In the first procedure we performed, the catheter was placed into the common carotid artery. Fetal BP and HR data were collected and appeared to be in the normal range for the first 11 days after catheter placement. Adenovirus vector injection was performed uneventfully 7 days after catheter placement. On the 12^thday after catheter placement, there was a sudden drop in BP and HR followed by fetal death. Post-mortem examination performed 48 hours later showed no fetal abnormality, haemorrhage or structural damage, and culture of tissues from the uterus and fetus revealed no evidence of microbial invasion. The tip of the catheter was found lying in the bicarotid trunk where it may have caused a partial obstruction of blood flow to both common carotid arteries. As there is some evidence that cannulation of the fetal sheep carotid arteries can result in ischemic brain damage especially when bilateral obstruction has occurred (Dodic M et al., 1998), we attempted to cannulate the second fetus through the femoral artery as an alternative route. On examining the fetal femoral artery at

hysterotomy, this proved impossible to achieve at this gestational age due to the discrepancy between the small diameter of the femoral artery when compared to the catheter tip. The second fetus was thus cannulated through the common carotid artery as before. Fetal death again occurred suddenly, on the 8^thday after catheter placement, and one day after vector injection. The catheter tip was observed at the bicarotid trunk in a similar way to the preceding fetus. There were no abnormal findings at post mortem examination.

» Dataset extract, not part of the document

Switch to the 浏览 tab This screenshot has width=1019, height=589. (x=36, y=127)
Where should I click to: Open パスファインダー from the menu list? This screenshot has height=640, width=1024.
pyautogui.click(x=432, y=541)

In the subsequent two procedures we adjusted our technique to thread the catheter tip further upstream the carotid artery in an attempt to bypass the

bicarotid trunk and reach the descending aorta (Figure 3.8). We used the distance between the point of insertion and the middle third of the sternum as an estimate of the threading distance which was approximately 7cm in both fetuses. The cannulation of the common carotid artery in these two fetuses was uncomplicated, and both survived until the end of gestation. At scheduled post mortem

examination in one fetus (138 days of gestation), the catheter tip was found to be

lying in the right common carotid artery just below the point of insertion. This migration of the catheter tip might have been a result of fetal growth and movement. We were not able to ascertain the position of the catheter tip in the other fetus, which was unexpectedly born overnight on the day of the scheduled post mortem at term (139 days of gestation). During birth the catheter was pulled out from the carotid artery without obvious haemorrhage or structural damage to the fetal neck. This lamb survived until planned post mortem examination at four months of age.

Figure 3.8 – Vascular anatomy of the neck arteries of fetal sheep

1 – Position of blood pressure sensitive catheter tip in first two experiments (placement in the right common carotid artery) which resulted in fetal death due to downward migration of catheter tip and obstruction of the bicarotid trunk. 2 – Position of catheter tip in subsequent two experiments (placement in the descending aorta) which allowed long-term monitoring of fetal haemodynamics.

Picture adapted and modified from

http://www.wikidoc.org/index.php/Image:Aortic_variations_truebovine.jpg

3.5.2 Short-term and long-term changes in fetal blood pressure

There was no significant change in fetal MAP from baseline values in the time period immediately following the vector injection. Three days after vector injection, the fetal MAP had fallen from 38.29+3.17 mmHg at baseline to 37.97+3.72 mmHg (n=3, paired t-test, p=0.28). Fetal heart rate was not

significantly different and changed from 178+12.4 bpm to 171+10.9 bpm in the three days following Ad.VEGF-A165administration. In one fetal sheep, the change in MAP and heart rate was investigated during vector injection and subsequent occlusion. The fetal MAP and heart rate increased by a maximum of 8mm Hg and 14 bpm respectively 3 minutes after occlusion and remained elevated until 30 minutes after release of occlusion. Figure 3.9 summarize the changes in MAP and heart rate short-term and long-term after vector injection.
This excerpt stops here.